When they moved in, Matt Zerphy said they knew there would be more construction in their neighborhood but they were under the impression it would be more single-family residential.
Work starts at 7 a.m. and often goes until 9 or 10 p.m., according to the Zerphys.
Those start and stop times are “not neighborly, at best,” Jeni Zerphy said.
With the night work comes floodlights and vehicle headlights that shine into their windows, she said.
“We have been living with our blinds closed 24/7,” she said.
Jeni Zerphy said she’s spoken to her neighbors with young kids, and they’re frustrated that their children go to sleep and wake up to the sounds of construction.
Larry Pegher, Patton Township’s director of finance and administration, said the township code doesn’t have designated start and stop times. In the past, the township has allowed contractors and developers to work 7 a.m.-10 p.m. seven days a week.
“We are committed to being a good neighbor in State College and the Toftrees community, and we work as best we can to minimize impact to people in the neighboring areas surrounding the construction site,” a spokesperson for Georgia-based developer Landmark Properties said in an email.
“Developing an entire community from the ground up does come with some added noise, particularly for those closest to the work in progress. That said, we do our best to conduct the potentially most disruptive work during normal daytime business hours. All of our construction is completed in full compliance with policies and regulations,” the spokesperson said.

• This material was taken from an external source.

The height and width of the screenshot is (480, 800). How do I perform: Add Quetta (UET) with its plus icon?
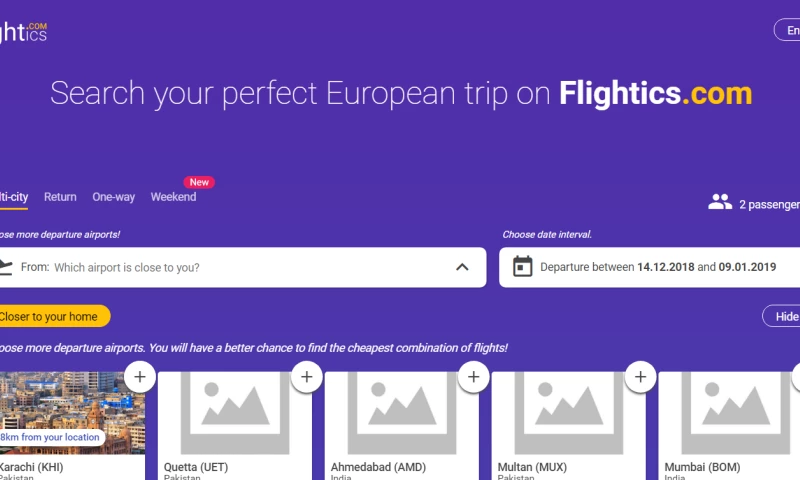[306, 377]
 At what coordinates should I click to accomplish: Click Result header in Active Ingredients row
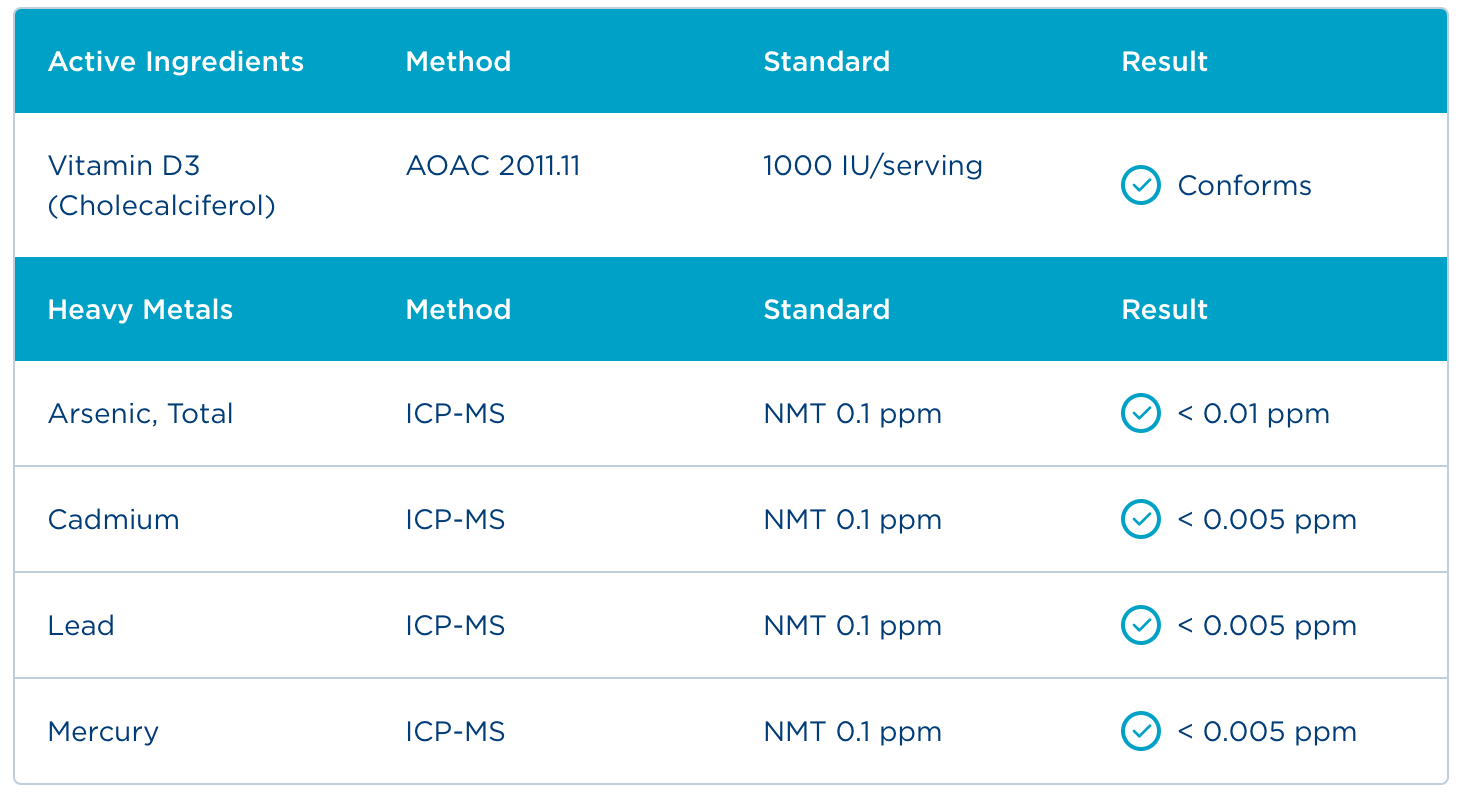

It could be that the developer is trying to make up for lost time. A state Environmental Hearing Board order halted construction of the 162-unit development at the request of Shaner Hotel Holdings Limited Partnership, citing issues with a stormwater permit.
So work was just able to resume toward the end of last month, and some students are scheduled to move in for fall semester, Pegher said.
The township also doesn’t have a noise ordinance, Pegher said, but the Board of Supervisors is discussing one at its meeting Wednesday night.
Pegher encouraged residents in support of such an ordinance to attend the meeting or write in support of it to the township.
Another of the Zerphys’ concerns is that heavy equipment and construction vehicles are using their residential street as an entrance to the development site.
The Landmark Properties spokesperson said crews are no longer using Dean’s Way as a construction entrance, and were only using it until a direct access road to the site and storage yard were completed.
In addition, the spokesperson said that crews are in the process of creating two stormwater basins near the Honors Crossing development, where Dean’s Way is located.
Once those are finished in the next four weeks, the spokesperson said, remaining construction will take place further away from the residential homes in Honors Crossing.
Aside from the work itself, the Zerphys feel there’s also a lack of communication about the construction.
“There’s what you’re required to do and then there’s what you should do,” Matt Zerphy said.
The neighbors should know what’s going on, he said, adding that the township could be getting them excited about the project rather than making them angry.
Matt Zerphy said this kind of development and activity brings jobs and more people into the neighborhood and those are good things. But, he said the people who already live in the neighborhoods should feel welcome too.
The township is working on a way to better communicate with residents, Pegher said.